From: a_sparschuh (2006-01-17) Subject: Re: 100/99 sharp 5th: C>G & 225/224 flat 5th D>A as subparts of the PC --- In tuning-math@yahoogroups.com, "Gene Ward Smith" <gwsmith@s...> wrote: > What is the idea behind this scale? to demonstrate that 225/224 & 100/99 can well be used as 2 0f 7 steps D>A flat(1 200 * ln(225 / 224)) / ln(2) = ~ 7.71152299... cents C>G sharp(1 200 * ln(99 / 100)) / ln(2) = ~-17.3994836... cents for tempering in a 12-circular tuning beside F#>C# flat (1 200 * ln(567 / 566)) / ln(2) = ~ 3.05601853... c C#>G# flat (1 200 * ln(849 / 848)) / ln(2) = ~ 2.04034679... c G#>Eb flat (1 200 * ln(159 / 158)) / ln(2) = ~ 10.9226485... c Eb>Bb flat (1 200 * ln(237 / 236)) / ln(2) = ~ 7.32023944... c Bb>F flat (1 200 * ln(177 / 176)) / ln(2) = ~ 9.80871773... c the sum of all that 7 steps is = 23.4...c the PC > What does 225/224 ~7.7...c or 100/99 ~17.4...c have > to do with it?
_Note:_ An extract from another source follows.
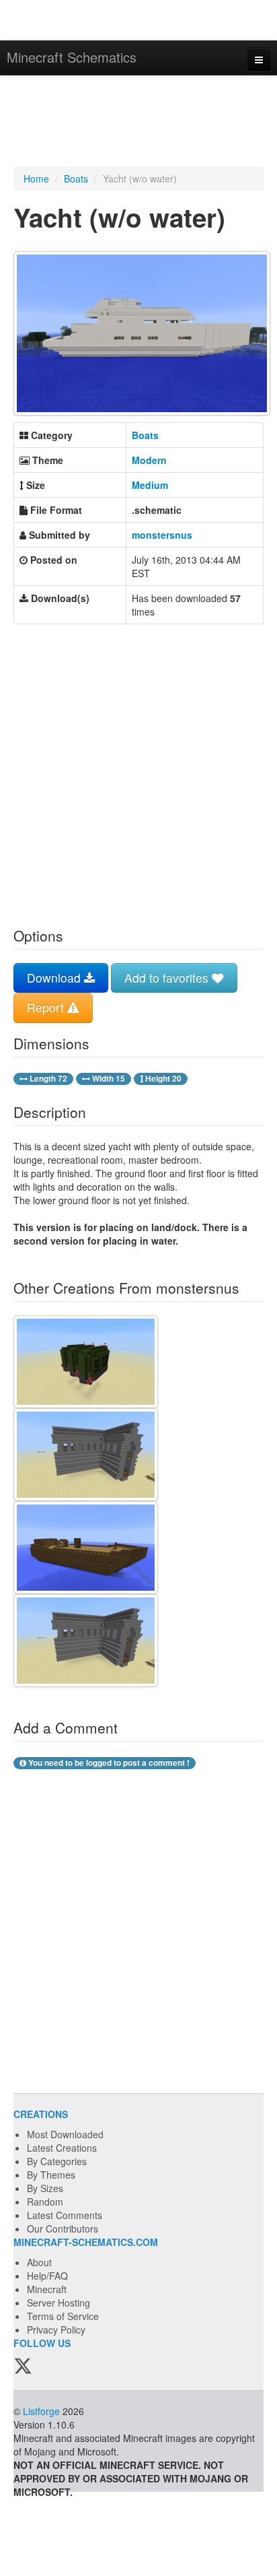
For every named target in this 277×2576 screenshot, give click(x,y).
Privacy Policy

They are used as tempering steps in the PC subdivision. > Attend the error @ B! > > Or relative in chromatic order: that means ordered ascending seize as on the keys from left to right > > C: _ 1/1 > > C# 283/264 > > D:_ 25/11 > > Eb_ 79/66 > > E:_ 14/11 > > F:__ 4/3 > > F#_ 63/44 > > G:_ 50/33 > > G#_ 53/33 > > A:_ 56/33 > > Bb_ 59/33 corr:B_ 21/11 instead wrong>B:23/11,because63/3=21 not=23 see 5ths > > C:'_ 2/1 Sorry, but that tuning has nothing to do with the prime 23, smuggeld in by faulty overtaking an reading error. > > I don't know what you mean by chromatic order. If you put everything > in an octave, and sort it by increasing pitch, you get this: after correcting above error the scale is already ordered in seize. > > ! sparschuh1.scl > Sparchuh scale > 12 > ! !!!!!> 23/22 omit that wrong line in the whole!!!!!! > 283/264 > 25/22 > 79/66 > 14/11 > 4/3 > 63/44 > 50/33 > 53/33 > 56/33 > 59/33 21/11 !!!!reinsert here the correct value 21/11 instad formerly 23/11 > 2 because my old wrong "23/11">2 would make no sense. Sorry my mistake in hurry. Are there any other faults? > > > Have a lot of fun with the 225/224 & 100/99 tempered 5ths, > > and all the others above epimoric sounding ratios here! > > Why would I temper this way? In order to demonstrate the usefulness of 225/224 & 100/99 as constitues of an PC subdivision.